Congenital heart disease (CHD) is often associated with myogenic defects. During heart development, cardiomyocyte growth requires essential cues from extrinsic factors such as insulin-like growth factor 2 (IGF-2). To determine whether and how growth factors account for embryonic cardiomyocyte proliferation, isolation followed by culturing of embryonic cardiomyocytes can be utilized as a useful tool for heart developmental studies. Current protocols for isolating cardiomyocytes from the heart do not include a cardiomyocyte-specific reporter to distinguish cardiomyocytes from other cell types. To optimize visualization of cardiomyocyte proliferation, our protocol utilizes a Tnnt2-promoter-driven H2B-GFP knock-in mouse model (TNNT2^H2B-GFP/+) for in vitro visualization of nuclear-tagged cardiomyocyte-specific fluorescence. A cardiomyocyte-specific genetic reporter paired with an effective proliferation assay improves the reproducibility of mechanistic studies by increasing the accuracy of cell identification, proliferated cell counting, and cardiomyocyte tracking.
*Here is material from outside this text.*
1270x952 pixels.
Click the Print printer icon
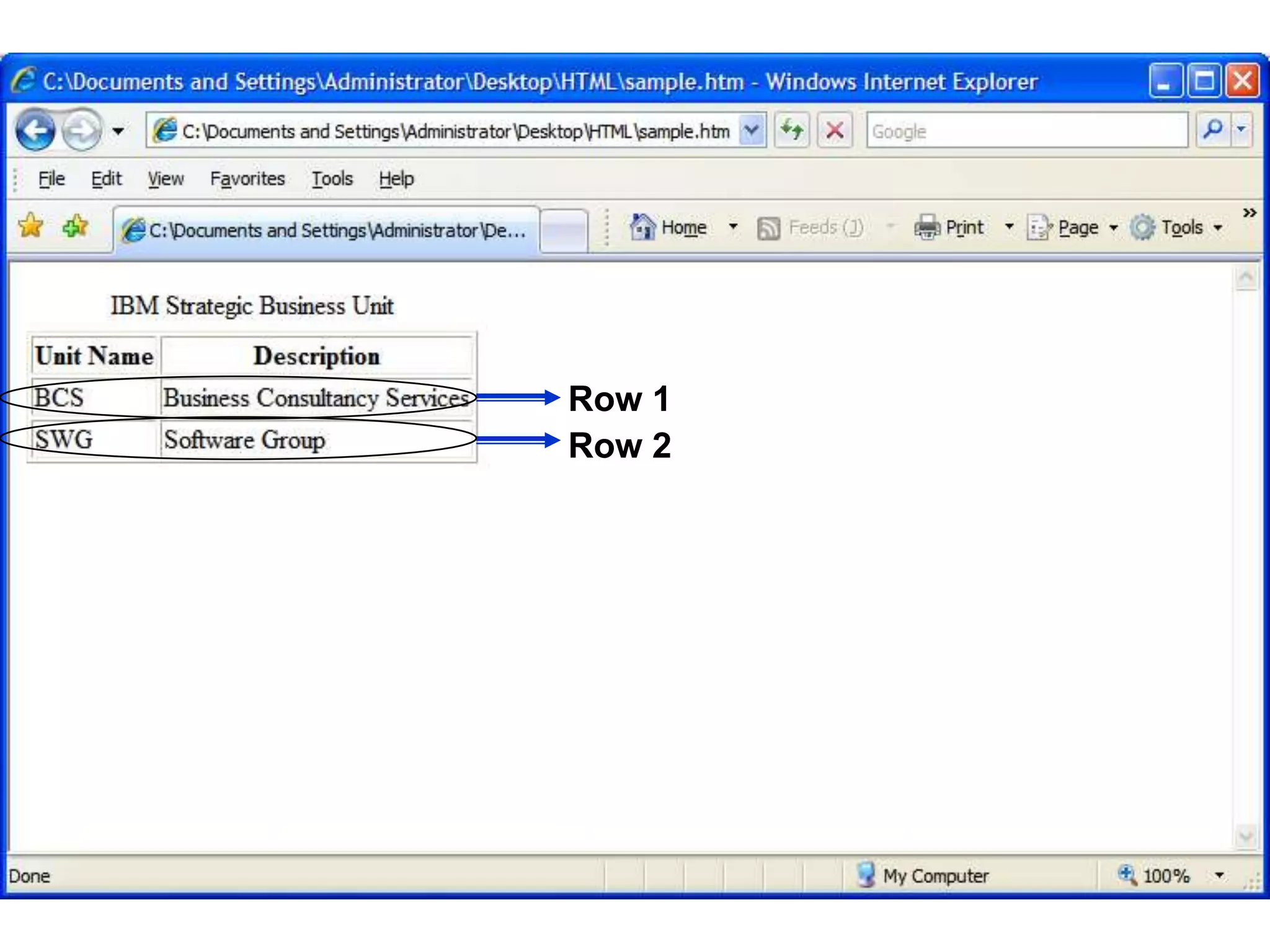click(x=928, y=227)
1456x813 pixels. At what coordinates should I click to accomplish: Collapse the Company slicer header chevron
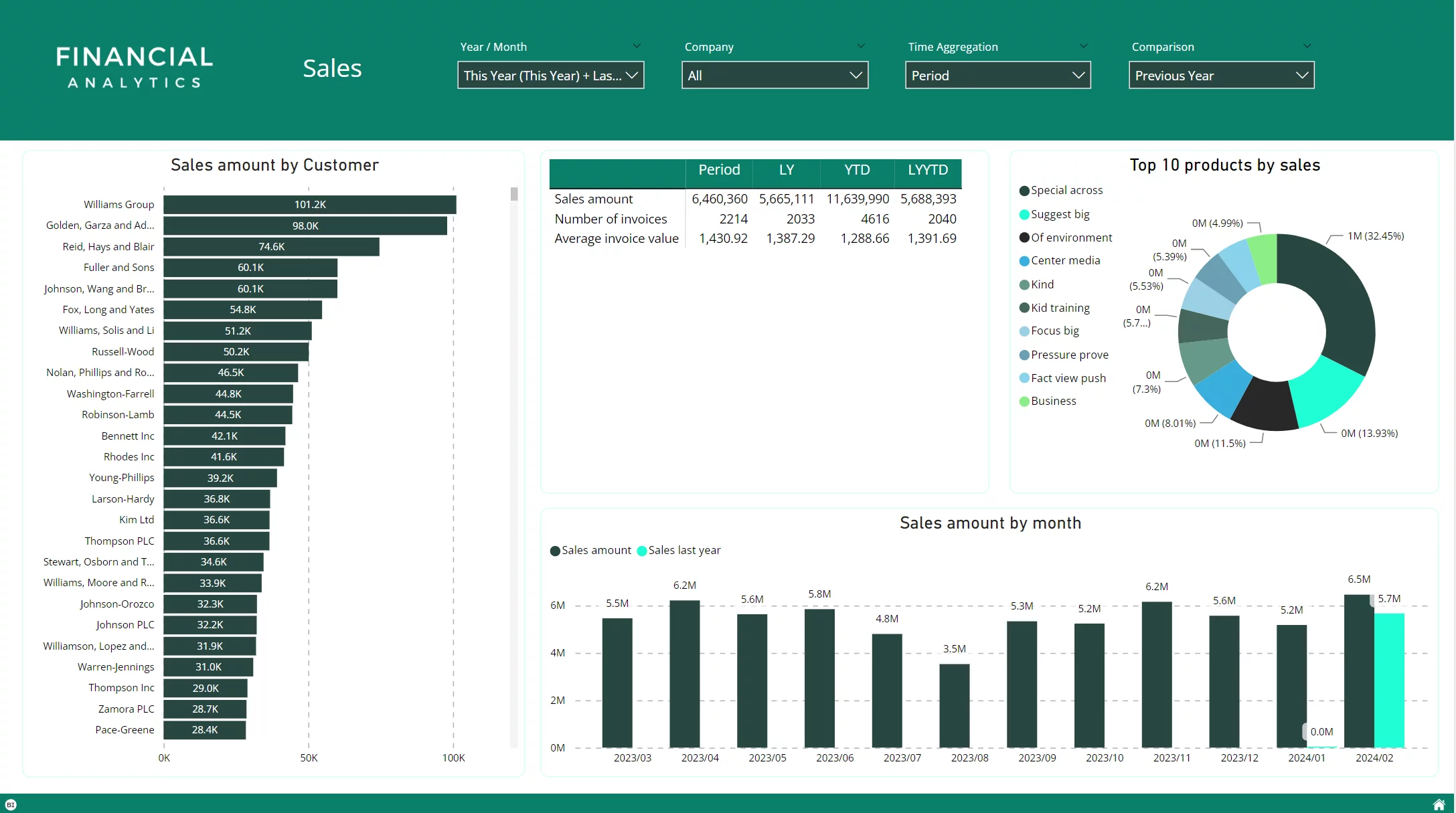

Key features • This protocol refines previous methods of cardiomyocyte isolation to specifically target embryonic cardiomyocytes. • UsesH2B-GFP/+cardiomyocyte reporters as identified by Yan et al. (2016). • Traces cell proliferation with Phospho-Histone 3 (p-H3) assay. • Has applications in assessing the role of growth factors in cardiomyocyte proliferation.